Used for client publickey authentication (RFC 4252 §7): n_be / e_be4 come from the client-supplied key blob, not the host key. The public exponent is small (typically 65537), so the modular exponentiation s^e mod n is cheap and is performed for real on both platforms (native: schoolbook bignum; Arduino: mbedTLS). The hash is selected by the client's signature algorithm name (rsa-sha2-256 -> SHA256, rsa-sha2-512 -> SHA512), not by the key blob.
| [in] | n_be | RSA modulus n, big-endian, 256 bytes. |
| [in] | e_be4 | RSA public exponent e, big-endian, 4 bytes. |
| [in] | msg | Signed message. |
| [in] | msg_len | Length of msg. |
| [in] | sig | Signature bytes (256 for RSA-2048). |
| [in] | sig_len | Length of sig. |
| [in] | hash | Signature hash: SHA256 (rsa-sha2-256) or SHA512 (rsa-sha2-512). |
Definition at line 181 of file ssh_rsa.cpp.
References SHA512, SSH_RSA_KEY_BYTES, ssh_sha256(), SSH_SHA256_DIGEST_LEN, ssh_sha512(), and SSH_SHA512_DIGEST_LEN.
|
extern |
The DER-encoded DigestInfo wrapper for SHA-256.
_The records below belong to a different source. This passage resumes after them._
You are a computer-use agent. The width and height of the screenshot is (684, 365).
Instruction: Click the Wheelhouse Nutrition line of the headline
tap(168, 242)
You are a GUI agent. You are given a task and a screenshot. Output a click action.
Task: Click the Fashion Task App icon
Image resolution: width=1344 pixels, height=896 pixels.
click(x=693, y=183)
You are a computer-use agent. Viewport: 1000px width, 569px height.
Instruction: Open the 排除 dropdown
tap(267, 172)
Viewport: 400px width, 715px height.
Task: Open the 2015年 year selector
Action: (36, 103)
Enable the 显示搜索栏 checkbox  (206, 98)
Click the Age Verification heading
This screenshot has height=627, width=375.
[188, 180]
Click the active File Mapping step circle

Prepend this to the 32-byte SHA-256 digest to form the 51-byte DigestInfo structure for PKCS#1 v1.5.
Definition at line 17 of file ssh_rsa.cpp.
|
extern |
The DER-encoded DigestInfo wrapper for SHA-512.
Prepend this to the 64-byte SHA-512 digest to form the 83-byte DigestInfo structure for PKCS#1 v1.5.
Definition at line 26 of file ssh_rsa.cpp.
|
extern |
Static host public key (BSS). Set by ssh_rsa_load_pubkey().
Definition at line 39 of file ssh_rsa.cpp.
Referenced by ssh_rsa_encode_pubkey(), and ssh_rsa_load_pubkey().